The rebooted film started shooting in June 1995, and spanned several locales across British Columbia, Canada. Daniels choreographed the fight sequences himself. The villain's main henchman was played by Ron Yuan, whom he asked the production to bring over from Los Angeles, as the two had remained friends following their first experience working together on Ring of Fire. The actor deemed the cast and crew, as well as the overall shoot, to have been one of the most agreeable of his career.

====SS Prince George====
Villain Victor Chow's lair was located aboard the SS Prince George, a passenger ship turned floating hotel docked in Britannia Beach while waiting to be sold. Although spectacular, the fiery explosions rocking the deck during the film's finale were not meant to damage its structure, and the ship remained afloat in the shoot's immediate aftermath. However, in October 1995 two fires broke out onboard, badly damaging the Prince George, which started listing. Oil leaks and asbestos dust also threatened local environment. Possible lingering effects from the film shoot were considered by investigators. It was verified that the producers possessed proper fire insurance, and the company's experts demanded to examine the ship. The coast guard's investigation ultimately could not assign blame for the fires. The ship was sold for scraps, but sank near the Aleutian Islands in October 1996, while en route to the Chinese steel mill where it was to be dismantled.

==Release==
===Home media===
The film was released on VHS tape in Canada and the U.S. on May 28, 1996. It was distributed by Malofilm in Canada, and Evergreen Entertainment in the U.S. The film was also released on LaserDisc by disc-based media specialists Image Entertainment on June 19, 1996. In Japan, the film was released on VHS on October 18, 1996, by M's Pictures.

==Reception==
While a favorite of Daniels' and his fanbase, the film was poorly received by the mainstream press, with particular criticism for the star's performance. The Edmonton Journal dismissed the film as "a hackneyed array of high kicks, flying fists and exploding cars". TV Guide was not impressed either, finding it "tediously stretched out with endless slow-motion shots of shootouts and explosions." The magazine added that while "Daniels might be capable in the martial arts", he suffered from a "bland personality" and "somnambulistic acting", concluding that "[a]s with most films of this type, more imagination has gone into the stunts than the script." British reference book Elliot's Guide to Home Entertainment was no more enthusiastic, writing that it "ha[d] nothing original to offer " and was "not exactly helped by a weak and lifeless performance from Daniels".

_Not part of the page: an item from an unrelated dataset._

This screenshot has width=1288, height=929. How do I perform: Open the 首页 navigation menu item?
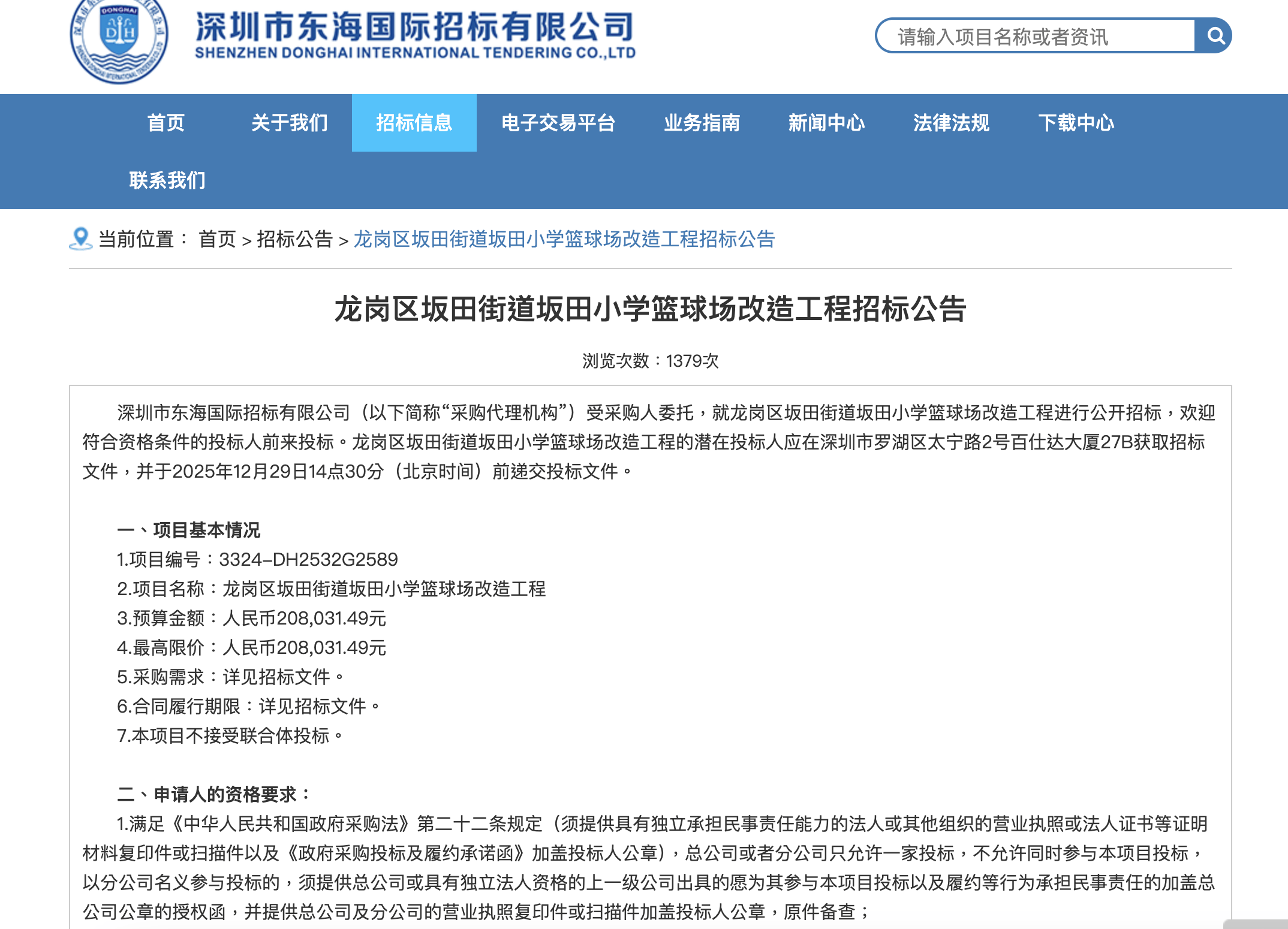[x=165, y=123]
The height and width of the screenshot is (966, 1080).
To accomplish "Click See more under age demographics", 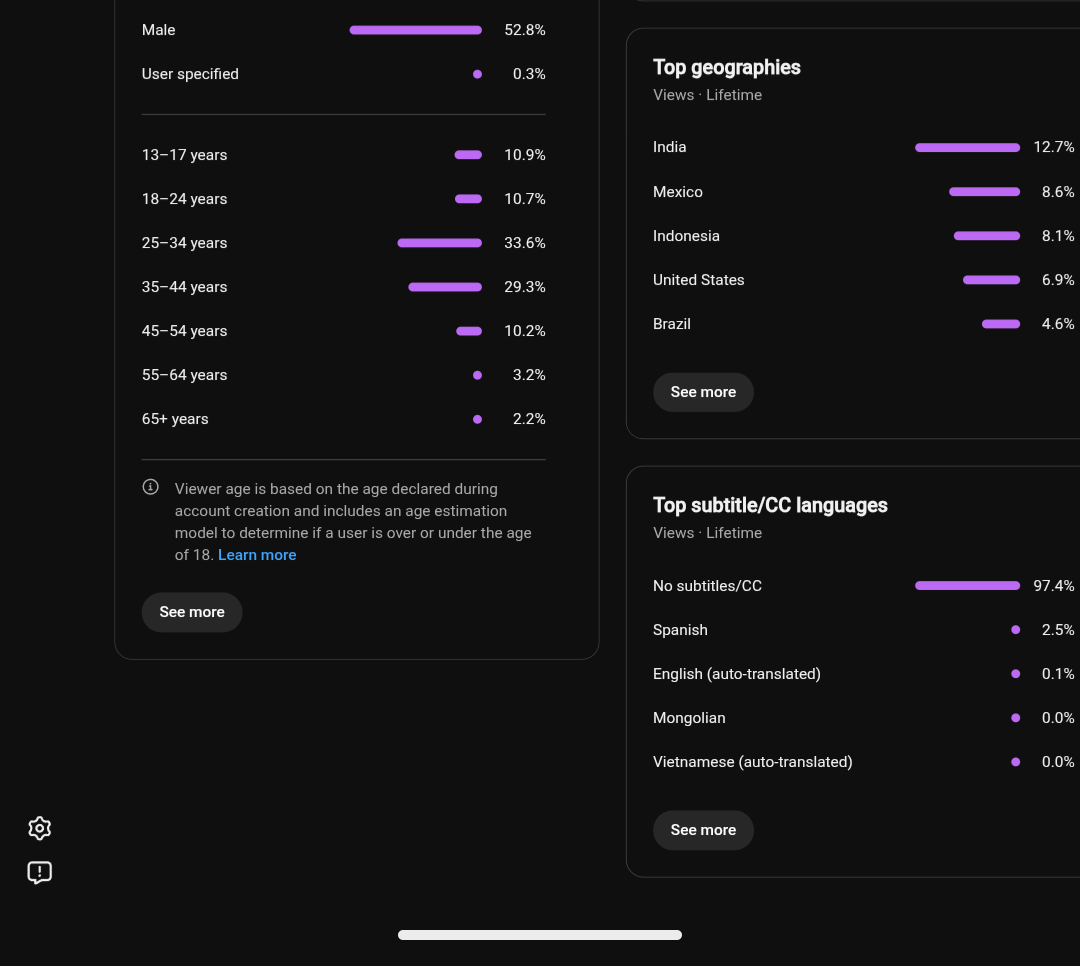I will (x=191, y=612).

The BBC's Radio Times was more amenable to the film as a whole, calling it "an efficient crime thriller", but it, too, found fault with Daniels' performance, writing that he "lacks the charisma to carry the action between the fight sequences." In his book The American Martial Arts Film, M. Ray Lott gave a rare positive opinion of the actor's dramatic performance, writing that White Tiger "features all of Daniels’ strengths, both as an actor and a martial artist", praising his attempts at emotion and levity in separate scenes of the movie.

==Cancelled sequel==
According to Daniels, the film was commercially successful, and a sequel was considered. Ultimately, it did not happen, and the actor has acknowledged that he deserved some of the blame for the project's stalling.